La mente del señor Gibson, aunque se encontraba débil, seguía dando vueltas.
—El que haya encontrado la botella —dijo con tranquilidad desinteresada—, puede haberse bajado del autobús en cualquier parada a lo largo del trayecto.
—Sí, pero... —los ojos de Paul le miraron nerviosos. Paul quería expresar su inquietud en voz alta pero con tacto.
—De hecho, una vez que el autobús haya dado la vuelta y esté de regreso, quiere decir que la gente que estaba en el autobús cuando yo iba en él ya se habrá bajado.
—Puede que quien la haya encontrado se la entregara al conductor. A lo mejor tienen una oficina de objetos perdidos...
—Tal vez —dijo el señor Gibson estoicamente.
—¿Quién se va a tomar una cosa que acaba de encontrar, especialmente si parece que está abierta? ¿Se rompió el precinto?
—No tenía precinto, solamente tuve que girar el tapón...
—¿Cómo estaba de llena la botella?
—Casi llena.
—No parecerá aceite de oliva.
—Está muy aceitosa —dijo el señor Gibson—. La botella olerá a aceite.
—Escuche —dijo Paul—, incluso si no la encontramos..., no olvide que la Policía está transmitiendo un aviso por radio. Eso es lo que han dicho.
—Todo el mundo no está oyendo la radio continuamente —insistió Gibson.

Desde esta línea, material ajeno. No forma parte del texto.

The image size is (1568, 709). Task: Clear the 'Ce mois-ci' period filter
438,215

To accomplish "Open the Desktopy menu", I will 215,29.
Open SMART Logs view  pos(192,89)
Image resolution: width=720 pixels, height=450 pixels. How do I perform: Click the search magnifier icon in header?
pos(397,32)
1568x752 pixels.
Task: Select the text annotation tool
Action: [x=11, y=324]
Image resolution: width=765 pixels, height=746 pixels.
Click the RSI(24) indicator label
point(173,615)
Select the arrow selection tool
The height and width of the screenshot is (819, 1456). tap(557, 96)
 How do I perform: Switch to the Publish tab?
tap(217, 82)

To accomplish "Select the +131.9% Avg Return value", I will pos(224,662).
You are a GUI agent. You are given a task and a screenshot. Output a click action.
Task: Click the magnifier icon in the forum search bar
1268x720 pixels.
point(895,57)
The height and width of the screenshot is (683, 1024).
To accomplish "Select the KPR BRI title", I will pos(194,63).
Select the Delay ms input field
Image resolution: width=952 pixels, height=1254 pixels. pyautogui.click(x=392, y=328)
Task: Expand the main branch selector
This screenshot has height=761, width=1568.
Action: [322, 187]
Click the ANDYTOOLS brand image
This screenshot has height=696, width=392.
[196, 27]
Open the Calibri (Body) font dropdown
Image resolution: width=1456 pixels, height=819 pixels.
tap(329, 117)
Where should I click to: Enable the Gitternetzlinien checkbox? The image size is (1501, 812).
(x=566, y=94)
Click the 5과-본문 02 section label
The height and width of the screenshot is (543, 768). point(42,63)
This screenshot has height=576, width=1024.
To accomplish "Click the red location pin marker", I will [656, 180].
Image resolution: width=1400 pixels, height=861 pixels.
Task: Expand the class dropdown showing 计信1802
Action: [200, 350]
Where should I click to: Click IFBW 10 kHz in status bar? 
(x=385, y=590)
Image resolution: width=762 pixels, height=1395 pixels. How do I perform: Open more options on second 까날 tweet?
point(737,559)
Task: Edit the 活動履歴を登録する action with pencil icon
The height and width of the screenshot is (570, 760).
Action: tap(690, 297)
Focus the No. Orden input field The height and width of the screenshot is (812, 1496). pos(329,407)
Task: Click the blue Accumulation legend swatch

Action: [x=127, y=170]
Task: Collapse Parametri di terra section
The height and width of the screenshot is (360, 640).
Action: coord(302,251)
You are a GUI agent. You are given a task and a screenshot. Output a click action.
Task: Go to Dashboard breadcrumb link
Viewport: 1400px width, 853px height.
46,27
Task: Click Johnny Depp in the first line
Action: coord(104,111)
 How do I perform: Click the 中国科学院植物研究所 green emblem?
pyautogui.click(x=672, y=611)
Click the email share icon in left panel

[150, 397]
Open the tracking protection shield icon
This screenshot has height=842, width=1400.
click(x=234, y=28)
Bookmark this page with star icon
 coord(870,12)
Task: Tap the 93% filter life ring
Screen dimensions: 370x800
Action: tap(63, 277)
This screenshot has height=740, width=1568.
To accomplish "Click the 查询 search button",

—Debemos enfrentarnos a los hechos, —dijo Rosemary. Volvió la cabeza y le miró desafiante, como había hecho antes. Tenía los ojos de un azul rabioso. El señor Gibson se dio cuenta de que dentro del cuerpo de Rosemary, detrás del rostro de Rosemary, dentro de todas las gracias que él adoraba, había algo más: un impulso desafiante y amargo que nunca había visto y que no conocía. Ese espíritu dijo audazmente—: Supongo que si muere alguien a causa de este veneno, irás a la cárcel, ¿verdad?
—Supongo —dijo, y se sintió indiferente.
—En cualquier caso, perderás tu puesto. —Sí.
—Se enterará todo el mundo.
La gente del mercado, la gente del autobús, la Policía, los veceros, el público. Sí, pensó el señor Gibson, todo el mundo se enterará.
—Pero si no muere nadie y encontramos el veneno —dijo Rosemary—, todo lo demás lo podremos soportar. ¿No es eso un hecho?
El señor Gibson se puso la mano delante de los ojos como para escudarse detrás de ella. Por lo que él sabía, era un hecho.
—Levanta la barbilla —dijo Paul nervioso—. ¿Quién sabe? ¿Qué hora es? Las tres menos diez. El autobús ya habrá dado la vuelta.
—Mira —dijo Rosemary—. Mira..., allí delante. ¡Ahí está! ¡Ahí está!